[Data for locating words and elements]
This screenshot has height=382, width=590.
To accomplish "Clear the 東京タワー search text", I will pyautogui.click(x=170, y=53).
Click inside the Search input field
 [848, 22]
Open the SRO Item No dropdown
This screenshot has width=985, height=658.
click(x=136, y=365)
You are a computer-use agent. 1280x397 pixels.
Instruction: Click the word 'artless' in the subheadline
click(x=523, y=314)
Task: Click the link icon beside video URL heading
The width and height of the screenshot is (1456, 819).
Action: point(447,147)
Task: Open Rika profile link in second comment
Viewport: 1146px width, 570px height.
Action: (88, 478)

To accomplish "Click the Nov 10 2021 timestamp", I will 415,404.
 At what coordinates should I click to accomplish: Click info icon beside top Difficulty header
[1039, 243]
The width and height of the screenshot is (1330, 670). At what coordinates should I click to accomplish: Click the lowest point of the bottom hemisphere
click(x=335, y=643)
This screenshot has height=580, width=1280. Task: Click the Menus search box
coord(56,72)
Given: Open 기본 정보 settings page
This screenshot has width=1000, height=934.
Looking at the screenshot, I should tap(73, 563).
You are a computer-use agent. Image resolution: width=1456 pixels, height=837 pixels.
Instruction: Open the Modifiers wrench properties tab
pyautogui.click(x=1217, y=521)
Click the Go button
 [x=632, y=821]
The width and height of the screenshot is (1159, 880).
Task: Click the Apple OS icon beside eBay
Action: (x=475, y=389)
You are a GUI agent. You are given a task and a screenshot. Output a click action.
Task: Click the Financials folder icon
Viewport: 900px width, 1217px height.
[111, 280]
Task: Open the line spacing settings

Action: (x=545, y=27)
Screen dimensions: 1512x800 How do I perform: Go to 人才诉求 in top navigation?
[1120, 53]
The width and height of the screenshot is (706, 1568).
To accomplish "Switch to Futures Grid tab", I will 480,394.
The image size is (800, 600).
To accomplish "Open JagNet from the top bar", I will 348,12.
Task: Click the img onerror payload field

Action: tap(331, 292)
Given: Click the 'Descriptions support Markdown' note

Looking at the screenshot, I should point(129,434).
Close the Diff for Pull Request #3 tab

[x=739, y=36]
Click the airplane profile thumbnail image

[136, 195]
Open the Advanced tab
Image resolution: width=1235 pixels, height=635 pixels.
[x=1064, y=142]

_YOUR OBJECTIVE_: Can you transcribe all of the material above, line for line and word for word, with nothing changed?

_RESULT FOR THIS EXERCISE_:
This screenshot has height=382, width=590.
To accomplish "Clear the 東京タワー search text", I will pyautogui.click(x=170, y=53).
Click inside the Search input field
 [848, 22]
Open the SRO Item No dropdown
This screenshot has width=985, height=658.
click(x=136, y=365)
You are a computer-use agent. 1280x397 pixels.
Instruction: Click the word 'artless' in the subheadline
click(x=523, y=314)
Task: Click the link icon beside video URL heading
The width and height of the screenshot is (1456, 819).
Action: point(447,147)
Task: Open Rika profile link in second comment
Viewport: 1146px width, 570px height.
Action: (88, 478)

To accomplish "Click the Nov 10 2021 timestamp", I will 415,404.
 At what coordinates should I click to accomplish: Click info icon beside top Difficulty header
[1039, 243]
The width and height of the screenshot is (1330, 670). At what coordinates should I click to accomplish: Click the lowest point of the bottom hemisphere
click(x=335, y=643)
This screenshot has height=580, width=1280. Task: Click the Menus search box
coord(56,72)
Given: Open 기본 정보 settings page
This screenshot has width=1000, height=934.
Looking at the screenshot, I should tap(73, 563).
You are a computer-use agent. Image resolution: width=1456 pixels, height=837 pixels.
Instruction: Open the Modifiers wrench properties tab
pyautogui.click(x=1217, y=521)
Click the Go button
 [x=632, y=821]
The width and height of the screenshot is (1159, 880).
Task: Click the Apple OS icon beside eBay
Action: (x=475, y=389)
You are a GUI agent. You are given a task and a screenshot. Output a click action.
Task: Click the Financials folder icon
Viewport: 900px width, 1217px height.
[111, 280]
Task: Open the line spacing settings

Action: (x=545, y=27)
Screen dimensions: 1512x800 How do I perform: Go to 人才诉求 in top navigation?
[1120, 53]
The width and height of the screenshot is (706, 1568).
To accomplish "Switch to Futures Grid tab", I will 480,394.
The image size is (800, 600).
To accomplish "Open JagNet from the top bar", I will 348,12.
Task: Click the img onerror payload field

Action: tap(331, 292)
Given: Click the 'Descriptions support Markdown' note

Looking at the screenshot, I should point(129,434).
Close the Diff for Pull Request #3 tab

[x=739, y=36]
Click the airplane profile thumbnail image

[136, 195]
Open the Advanced tab
Image resolution: width=1235 pixels, height=635 pixels.
[x=1064, y=142]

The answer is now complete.